La búsqueda de “ser humanos”

¿Qué buscáis?, es la pregunta Jesús a los discípulos en el evangelio de hoy. Son las primeras palabras que Jesús pronuncia en el evangelio, y en verdad que se trata de una cuestión decisiva para aquellos discípulos y también para nosotros hoy, envueltos en el torbellino de múltiples ofertas, a menudo contradictorias entre sí.

¿Qué buscáis? ¿Qué buscamos nosotros? Responder a esta pregunta es fundamental, porque de la respuesta que demos depende nuestra realización como personas.
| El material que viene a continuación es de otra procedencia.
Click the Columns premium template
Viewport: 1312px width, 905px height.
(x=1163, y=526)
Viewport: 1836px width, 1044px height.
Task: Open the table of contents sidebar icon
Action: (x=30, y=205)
Y no estaría mal que hoy en silencio intentásemos responder a esta pregunta que Cristo nos sigue haciendo a cada uno de nosotros.

Todos buscamos algo, buscamos la felicidad, buscamos la seguridad en nuestra vida y en el trabajo, la salud, un dinero que nos permita vivir con holgura. Y por supuesto también buscamos quien nos quiera, hijos, amigos. Y luego vienen las búsquedas personales en cosas más concretas que forman los hilos con la que vamos tejiendo nuestra vida. Una vida hecha de anhelos e ilusiones, y también de desengaños y desilusión.

 

No nos quedemos mirando al dedo…

Como Juan el Bautista la Iglesia tiene la misión de señalar al mundo al Mesías, “ése es el Señor”. Malo sería que hiciésemos como dice el proverbio indio: “cuando un dedo señala la luna, solo los necios se quedan mirando el dedo”. Malo sería que de tanto mirar a la Iglesia, de tanto venir a misa, de tanto escuchar la palabra, nos quedásemos solo eso, mirando como el que no mira, viniendo como el que no viene y escuchando como el que no escucha.

Celebrar juntos que tenemos un Padre Dios que nos ama con locura, que no cesa de buscarnos y de salir a nuestro encuentro. Esto es lo que hacemos en cada eucaristía, celebrar la vida nueva que Dios nos ha dado en Cristo.